Aïcha, ex- » ambassadrice de bonne volonté  » de l’ONU

Dans la famille Kadhafi, la fille. Fille unique à plus d’un titre. Abusivement surnommée  » la Claudia Schiffer des sables « , au prétexte qu’elle teignait sa chevelure en blond et affectait une modernité factice, Aïcha, 37 ans, a elle aussi été trahie par sa fougue et ses aigreurs. Car, pas plus que Saadi, cette avocate, qui avait en 2004 rejoint le collectif des défenseurs du tyran irakien Saddam Hussein, n’a respecté son voeu de silence. Le 29 août 2011, enceinte jusqu’aux yeux, elle franchit la frontière algérienne en compagnie de sa mère, Safiya, de son demi-frère Mohamed, né du premier mariage du Guide, et de son frangin Hannibal. Et c’est dans un hôpital de Djanet qu’elle accouche, le lendemain même, d’une fillette. La suite est moins spartiate : à l’invitation du président Abdelaziz Bouteflika, la colonie s’installe dans une résidence d’Etat de Staoueli, station balnéaire de la banlieue ouest d’Alger. Pasionaria volcanique fraîchement déchue de son titre d' » ambassadrice de bonne volonté  » de l’ONU, Aïcha entonne dès septembre, sur la chaîne syrienne Arraï, un réquisitoire incendiaire. Honneur au  » Frère Guide « , haro sur les traîtres, vengeance pour les  » martyrs  » et honte à l’Otan. L’Otan ? Une instance qu’elle vomit, tout comme elle exècre les dirigeants français, Nicolas Sarkozy en tête, cibles en juin de la même année d’une plainte pour  » crimes contre l’humanité « , promptement classée sans suite par le parquet de Paris. Il faut dire que son époux – un cousin, officier de son état – et deux de ses enfants auraient péri sous les bombes de l’Alliance atlantique. Embarrassantes pour ses hôtes algériens, les foucades de l’éruptive Aïcha deviennent intolérables lorsque, non contente de tenter d’incendier le mobilier du logis gracieusement prêté, elle lacère, paraît-il, un portrait de  » Boutef’ « . Crime de lèse-majesté.

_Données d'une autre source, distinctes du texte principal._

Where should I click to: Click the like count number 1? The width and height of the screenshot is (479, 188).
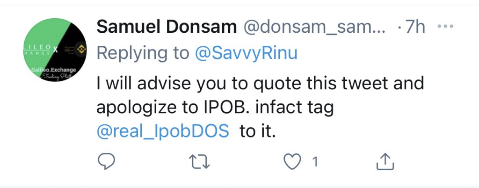click(x=315, y=162)
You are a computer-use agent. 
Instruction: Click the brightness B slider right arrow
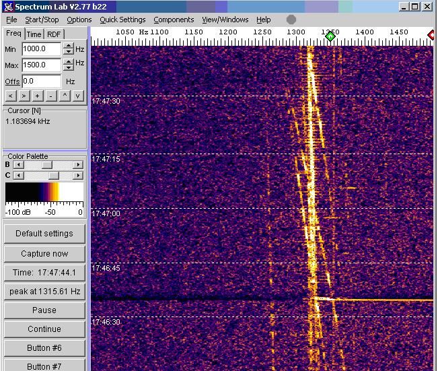click(x=78, y=164)
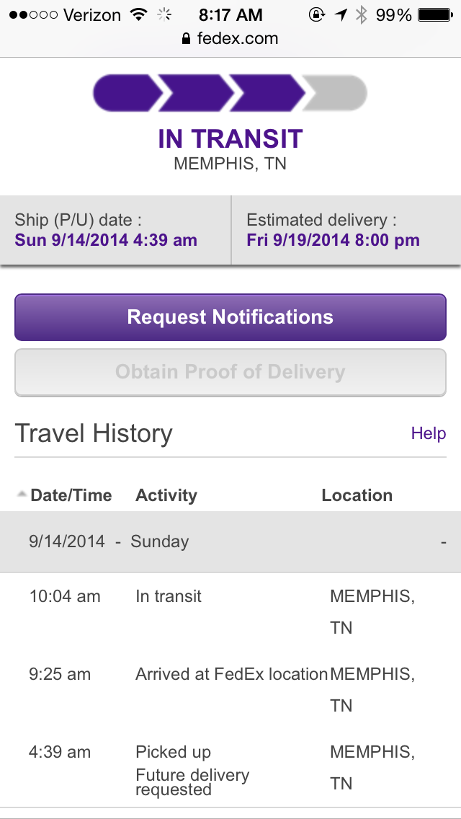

A Mascate, le clan n’est plus censé faire de vagues

Désormais indésirables, les Kadhafi mettent le cap sur le Golfe, où le sultan omanais, Qabous Ibn Saïd, les accueille, en octobre 2012, en VIP. De fait, la materfamilias Safiya et sa suite ne perdent rien au change : les voici installés dans un quasi-palais de Qurum, quartier huppé de Mascate. Seules exigences du souverain : ici, point de vagues et pas de politique. Dix-huit mois après, le marché tient toujours, quoi qu’il en coûte à Aïcha et à son irascible frère Hannibal. Ex-chef de l’autorité portuaire et maritime libyenne, ce dernier, enclin au temps béni de l’insouciance à dévaler les Champs-Elysées à 140 kilomètres à l’heure, à contresens et en état d’ébriété au volant d’une Porsche, traîne un lourd passé de cogneur. En juillet 2008, la police helvétique a l’outrecuidance d’interpeller, dans un palace genevois, Hannibal et son épouse, le mannequin libanais Aline Skaf, coupables d’avoir roué de coups et tailladé deux de leurs domestiques, un Marocain et une Tunisienne. Aussitôt, Kadhafi père ordonne l’incarcération à Tripoli de deux hommes d’affaires suisses et menace de geler les livraisons d’or noir à la confédération. Représailles efficaces, puisque Berne se résout à une humiliante reddition.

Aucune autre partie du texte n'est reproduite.